Il s’agissait d’un appel d’un jugement de la Cour canadienne de l’impôt (C.C.I.) accueillant l’appel logé par l’intimée à l’encontre d’une cotisation établie par la ministre du Revenu national (la ministre) en vertu de la partie IX de la Loi sur la taxe d’accise. La cotisation établie par la ministre imposait à l’intimée des intérêts et une pénalité pour production tardive d’une déclaration relative à un montant de taxe sur les produits et services (TPS) que l’intimée était réputée devoir à la ministre. La C.C.I. a déterminé qu’en raison du fait qu’au moment où ce montant de TPS est devenu payable, l’intimée avait droit, aux termes de la Loi, à des remboursements de TPS totalisant une somme supérieure audit montant, la ministre n’était pas justifiée d’imposer les intérêts et la pénalité en litige. L’appelante reprochait à la C.C.I. de s’être livrée à une interprétation de la Loi axée sur les résultats dans le but de corriger une situation hypothétique susceptible de créer un résultat indésirable. Ce faisant, a plaidé l’appelante, la C.C.I. aurait ignoré le texte clair de la Loi, commettant ainsi une erreur de droit justifiant l’intervention de la Cour.
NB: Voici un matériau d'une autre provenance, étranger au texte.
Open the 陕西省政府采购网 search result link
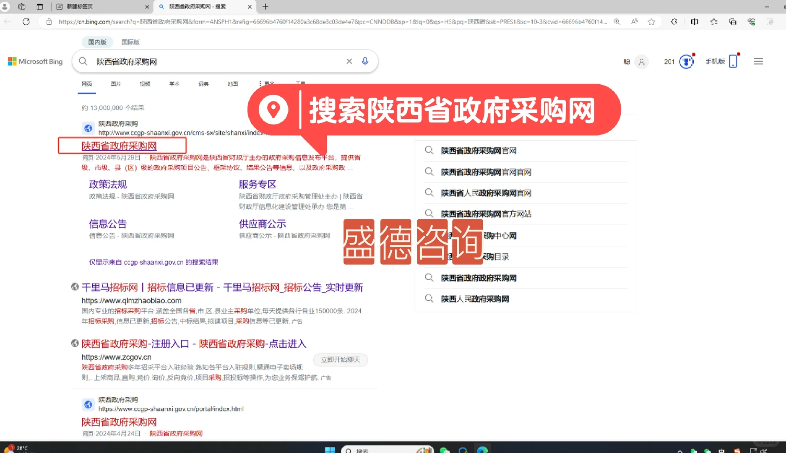 tap(119, 146)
L’intimée exploite un centre d’hébergement pour personnes ainées semi-autonomes ou en perte d’autonomie à Laval, au Québec. En tout temps pertinent au présent litige, l’intimée n’était pas inscrite au fichier de la TPS et ses fournitures étaient exonérées de TPS. En février 2013, l’immeuble qui abrite le centre d’hébergement que l’intimée exploite fut la proie des flammes. L’intimée a pris la décision de le reconstruire. Dans le cadre de la reconstruction, elle a payé la TPS sur les factures que lui a présenté le constructeur. Une fois les travaux complétés, l’intimée, suivant le paragraphe 191(3) de la Loi, était alors réputée avoir effectué et reçu, par vente, la fourniture taxable de l’immeuble. Il lui incombait dès lors de déclarer la TPS correspondante, dont le montant, non-contesté, s’élevait à 736 864,18 $. L’intimée avait jusqu’au 31 décembre 2014 pour produire sa déclaration auprès de la ministre. Au même moment, elle était éligible, aux termes des paragraphes 256.2(3) et 257(1) de la Loi, à recevoir de la ministre des remboursements de TPS. Ces remboursements s’élevaient à 860 665,48 $. Ce n’est toutefois que le 28 septembre 2015 que l’intimée a produit auprès de la ministre sa déclaration de TPS. Cette déclaration était accompagnée d’une demande, faite dans les délais prescrits, pour que les remboursements auxquels elle avait droit lui soient payés par la ministre. Le 30 octobre 2015, la ministre a délivré un avis de cotisation aux termes duquel, tout en lui reconnaissant un crédit au montant de 860 665,48 $ au titre desdits remboursements, elle a imposé à l’intimée, aux termes, respectivement, du paragraphe 280(1) et de l’article 280.1 de la Loi, des intérêts totalisant 27 984,09 $ et une pénalité de l’ordre de 22 105,92 $ pour défaut de produire sa déclaration de TPS dans le délai prescrit par la Loi. La pénalité et les intérêts étaient calculés sur le montant total exigible au titre de la TPS payable, soit 736 864,18 $. Après s’être opposée sans succès auprès de la ministre à l’avis de cotisation du 30 octobre 2015, l’intimée s’est adressée à la C.C.I.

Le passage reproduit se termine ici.